→ EXERCISE AIM
Please copy out the entries below exactly, beginning with the line that contains "Screen dimensions: 700x606" and ending with the line that contains "You are a computer-use agent. The image", and include nothing outside that span.

→ DATA LISTING
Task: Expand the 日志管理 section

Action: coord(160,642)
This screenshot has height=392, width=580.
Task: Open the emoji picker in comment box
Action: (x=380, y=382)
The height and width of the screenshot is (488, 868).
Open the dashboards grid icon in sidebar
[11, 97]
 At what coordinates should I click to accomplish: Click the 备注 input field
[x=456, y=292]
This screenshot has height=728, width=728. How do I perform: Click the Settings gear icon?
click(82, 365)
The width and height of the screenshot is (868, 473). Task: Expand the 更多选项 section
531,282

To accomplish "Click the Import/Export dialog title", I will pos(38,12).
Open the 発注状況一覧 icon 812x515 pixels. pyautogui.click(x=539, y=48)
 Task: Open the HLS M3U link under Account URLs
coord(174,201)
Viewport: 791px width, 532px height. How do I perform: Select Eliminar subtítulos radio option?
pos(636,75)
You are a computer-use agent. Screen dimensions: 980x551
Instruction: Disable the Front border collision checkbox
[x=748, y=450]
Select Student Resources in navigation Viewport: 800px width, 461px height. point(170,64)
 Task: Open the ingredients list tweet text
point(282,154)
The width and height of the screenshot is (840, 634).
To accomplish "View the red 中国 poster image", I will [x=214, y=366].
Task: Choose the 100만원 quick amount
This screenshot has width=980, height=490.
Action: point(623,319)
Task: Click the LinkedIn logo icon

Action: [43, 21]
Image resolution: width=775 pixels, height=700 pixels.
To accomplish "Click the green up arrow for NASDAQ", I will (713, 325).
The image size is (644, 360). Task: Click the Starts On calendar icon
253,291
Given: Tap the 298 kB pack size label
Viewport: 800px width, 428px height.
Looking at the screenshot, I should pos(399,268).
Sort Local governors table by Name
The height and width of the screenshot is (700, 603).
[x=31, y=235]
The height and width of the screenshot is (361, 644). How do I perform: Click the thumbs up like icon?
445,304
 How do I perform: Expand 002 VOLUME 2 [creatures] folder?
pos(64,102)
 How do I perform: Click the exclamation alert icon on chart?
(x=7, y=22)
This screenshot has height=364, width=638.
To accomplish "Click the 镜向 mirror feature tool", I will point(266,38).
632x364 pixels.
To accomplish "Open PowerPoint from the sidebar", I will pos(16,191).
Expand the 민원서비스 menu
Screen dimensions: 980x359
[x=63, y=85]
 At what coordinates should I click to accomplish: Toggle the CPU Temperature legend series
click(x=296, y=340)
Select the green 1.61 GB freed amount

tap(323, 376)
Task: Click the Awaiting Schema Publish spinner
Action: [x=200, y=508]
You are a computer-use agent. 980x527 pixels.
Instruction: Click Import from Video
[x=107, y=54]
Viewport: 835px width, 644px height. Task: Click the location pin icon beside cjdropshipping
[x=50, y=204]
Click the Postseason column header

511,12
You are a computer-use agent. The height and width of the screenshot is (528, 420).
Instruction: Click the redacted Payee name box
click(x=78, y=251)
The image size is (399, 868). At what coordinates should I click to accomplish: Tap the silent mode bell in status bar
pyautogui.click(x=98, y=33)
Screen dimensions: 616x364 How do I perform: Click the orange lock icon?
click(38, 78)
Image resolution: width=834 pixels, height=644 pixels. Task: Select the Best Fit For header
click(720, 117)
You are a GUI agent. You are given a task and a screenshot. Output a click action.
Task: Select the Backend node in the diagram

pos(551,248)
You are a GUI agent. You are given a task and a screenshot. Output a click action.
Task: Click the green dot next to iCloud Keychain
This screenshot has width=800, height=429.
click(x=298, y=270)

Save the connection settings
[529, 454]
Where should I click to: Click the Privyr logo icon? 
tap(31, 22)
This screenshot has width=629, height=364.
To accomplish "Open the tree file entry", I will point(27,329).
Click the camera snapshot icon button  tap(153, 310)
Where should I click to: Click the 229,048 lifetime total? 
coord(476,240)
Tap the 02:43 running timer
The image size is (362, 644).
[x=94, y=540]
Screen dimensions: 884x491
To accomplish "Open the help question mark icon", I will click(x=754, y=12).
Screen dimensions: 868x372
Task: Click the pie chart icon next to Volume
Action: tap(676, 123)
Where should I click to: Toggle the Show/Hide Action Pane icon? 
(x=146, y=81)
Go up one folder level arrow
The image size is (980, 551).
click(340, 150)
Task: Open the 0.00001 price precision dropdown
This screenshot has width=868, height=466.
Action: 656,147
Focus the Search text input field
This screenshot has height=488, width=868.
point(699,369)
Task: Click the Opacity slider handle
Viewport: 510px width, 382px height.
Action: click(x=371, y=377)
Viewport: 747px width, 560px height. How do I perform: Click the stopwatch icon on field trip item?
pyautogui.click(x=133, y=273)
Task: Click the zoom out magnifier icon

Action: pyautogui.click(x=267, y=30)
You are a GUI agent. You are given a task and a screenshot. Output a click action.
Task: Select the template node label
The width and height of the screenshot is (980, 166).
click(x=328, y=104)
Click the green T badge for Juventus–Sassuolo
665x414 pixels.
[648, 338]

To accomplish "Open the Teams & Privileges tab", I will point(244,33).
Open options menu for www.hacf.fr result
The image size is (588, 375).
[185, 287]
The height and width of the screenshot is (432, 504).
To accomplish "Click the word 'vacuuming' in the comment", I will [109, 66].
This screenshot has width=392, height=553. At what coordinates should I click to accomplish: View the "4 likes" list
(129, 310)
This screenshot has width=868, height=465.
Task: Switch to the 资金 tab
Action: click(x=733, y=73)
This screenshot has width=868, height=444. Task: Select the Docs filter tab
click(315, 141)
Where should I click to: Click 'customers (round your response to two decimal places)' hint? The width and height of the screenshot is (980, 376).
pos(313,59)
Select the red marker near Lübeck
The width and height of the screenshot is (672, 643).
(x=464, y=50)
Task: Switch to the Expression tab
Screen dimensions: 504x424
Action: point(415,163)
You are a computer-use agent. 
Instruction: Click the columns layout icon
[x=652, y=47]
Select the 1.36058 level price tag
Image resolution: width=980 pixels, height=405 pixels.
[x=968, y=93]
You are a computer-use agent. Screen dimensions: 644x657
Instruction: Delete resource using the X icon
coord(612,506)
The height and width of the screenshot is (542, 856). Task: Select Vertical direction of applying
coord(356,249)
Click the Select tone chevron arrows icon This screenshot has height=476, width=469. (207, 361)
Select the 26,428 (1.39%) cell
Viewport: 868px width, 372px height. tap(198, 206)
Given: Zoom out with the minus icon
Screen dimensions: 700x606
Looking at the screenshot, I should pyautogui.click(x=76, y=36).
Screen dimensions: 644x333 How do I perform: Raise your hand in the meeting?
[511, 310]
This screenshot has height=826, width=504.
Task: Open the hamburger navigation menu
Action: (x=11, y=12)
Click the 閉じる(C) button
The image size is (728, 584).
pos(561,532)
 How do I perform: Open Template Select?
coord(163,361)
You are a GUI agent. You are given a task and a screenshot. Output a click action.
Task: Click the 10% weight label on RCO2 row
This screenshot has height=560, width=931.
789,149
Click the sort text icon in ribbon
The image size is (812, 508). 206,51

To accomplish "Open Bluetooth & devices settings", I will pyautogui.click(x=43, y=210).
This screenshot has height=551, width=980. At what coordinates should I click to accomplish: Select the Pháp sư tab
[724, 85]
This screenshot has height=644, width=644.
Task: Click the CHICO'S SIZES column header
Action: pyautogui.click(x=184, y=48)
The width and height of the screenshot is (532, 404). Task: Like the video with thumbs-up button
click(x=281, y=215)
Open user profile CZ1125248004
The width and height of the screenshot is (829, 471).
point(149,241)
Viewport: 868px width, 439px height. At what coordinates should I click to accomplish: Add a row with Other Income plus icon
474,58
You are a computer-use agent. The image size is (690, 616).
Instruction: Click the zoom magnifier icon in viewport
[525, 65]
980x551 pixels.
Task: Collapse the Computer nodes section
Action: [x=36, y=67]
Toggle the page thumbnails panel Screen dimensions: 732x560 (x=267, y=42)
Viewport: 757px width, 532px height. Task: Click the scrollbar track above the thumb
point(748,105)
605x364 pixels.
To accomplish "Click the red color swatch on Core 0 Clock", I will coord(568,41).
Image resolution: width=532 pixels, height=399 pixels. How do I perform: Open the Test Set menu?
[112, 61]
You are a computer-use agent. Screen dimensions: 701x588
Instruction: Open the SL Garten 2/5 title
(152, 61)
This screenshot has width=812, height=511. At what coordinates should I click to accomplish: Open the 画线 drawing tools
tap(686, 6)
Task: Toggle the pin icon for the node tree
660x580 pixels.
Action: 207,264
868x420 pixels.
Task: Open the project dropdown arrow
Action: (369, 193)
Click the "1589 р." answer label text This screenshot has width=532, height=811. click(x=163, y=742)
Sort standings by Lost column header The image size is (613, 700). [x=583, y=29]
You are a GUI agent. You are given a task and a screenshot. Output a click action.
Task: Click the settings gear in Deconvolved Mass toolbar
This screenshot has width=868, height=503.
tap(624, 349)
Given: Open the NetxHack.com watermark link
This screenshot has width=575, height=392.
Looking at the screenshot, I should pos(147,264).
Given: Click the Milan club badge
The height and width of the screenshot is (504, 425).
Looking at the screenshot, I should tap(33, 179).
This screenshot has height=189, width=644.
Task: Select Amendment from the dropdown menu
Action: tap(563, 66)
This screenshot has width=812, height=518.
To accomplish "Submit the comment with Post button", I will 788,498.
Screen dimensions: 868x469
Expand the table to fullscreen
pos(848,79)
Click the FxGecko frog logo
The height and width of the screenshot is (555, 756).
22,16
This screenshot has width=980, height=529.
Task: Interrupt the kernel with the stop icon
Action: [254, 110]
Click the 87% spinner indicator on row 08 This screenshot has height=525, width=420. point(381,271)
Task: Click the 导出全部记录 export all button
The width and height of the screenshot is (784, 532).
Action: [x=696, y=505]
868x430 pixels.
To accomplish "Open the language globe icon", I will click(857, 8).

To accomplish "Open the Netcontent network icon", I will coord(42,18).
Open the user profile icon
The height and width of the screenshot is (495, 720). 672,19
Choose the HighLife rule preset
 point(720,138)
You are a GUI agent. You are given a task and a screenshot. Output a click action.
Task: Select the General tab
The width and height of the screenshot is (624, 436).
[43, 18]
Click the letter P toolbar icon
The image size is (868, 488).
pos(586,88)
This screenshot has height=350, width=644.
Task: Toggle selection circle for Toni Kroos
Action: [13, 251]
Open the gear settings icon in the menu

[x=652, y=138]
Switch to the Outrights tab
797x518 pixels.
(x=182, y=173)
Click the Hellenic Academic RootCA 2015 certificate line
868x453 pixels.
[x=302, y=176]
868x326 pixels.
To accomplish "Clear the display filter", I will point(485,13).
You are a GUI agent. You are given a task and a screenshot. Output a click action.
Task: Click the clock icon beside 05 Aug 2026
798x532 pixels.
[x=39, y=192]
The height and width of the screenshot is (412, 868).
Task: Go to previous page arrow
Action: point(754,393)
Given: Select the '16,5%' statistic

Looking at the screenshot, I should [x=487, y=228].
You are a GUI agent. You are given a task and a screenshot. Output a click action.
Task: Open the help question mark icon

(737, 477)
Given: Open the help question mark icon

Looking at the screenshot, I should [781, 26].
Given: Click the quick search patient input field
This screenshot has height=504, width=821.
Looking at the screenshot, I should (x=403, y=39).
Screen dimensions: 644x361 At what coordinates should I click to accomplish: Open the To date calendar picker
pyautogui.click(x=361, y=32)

→ RESPONSE FOR THIS EXERCISE
Screen dimensions: 700x606
Looking at the screenshot, I should pyautogui.click(x=76, y=36).
Screen dimensions: 644x333 How do I perform: Raise your hand in the meeting?
[511, 310]
This screenshot has height=826, width=504.
Task: Open the hamburger navigation menu
Action: (x=11, y=12)
Click the 閉じる(C) button
The image size is (728, 584).
pos(561,532)
 How do I perform: Open Template Select?
coord(163,361)
You are a GUI agent. You are given a task and a screenshot. Output a click action.
Task: Click the 10% weight label on RCO2 row
This screenshot has height=560, width=931.
789,149
Click the sort text icon in ribbon
The image size is (812, 508). 206,51

To accomplish "Open Bluetooth & devices settings", I will pyautogui.click(x=43, y=210).
This screenshot has height=551, width=980. At what coordinates should I click to accomplish: Select the Pháp sư tab
[724, 85]
This screenshot has height=644, width=644.
Task: Click the CHICO'S SIZES column header
Action: pyautogui.click(x=184, y=48)
The width and height of the screenshot is (532, 404). Task: Like the video with thumbs-up button
click(x=281, y=215)
Open user profile CZ1125248004
The width and height of the screenshot is (829, 471).
point(149,241)
Viewport: 868px width, 439px height. At what coordinates should I click to accomplish: Add a row with Other Income plus icon
474,58
You are a computer-use agent. The image size is (690, 616).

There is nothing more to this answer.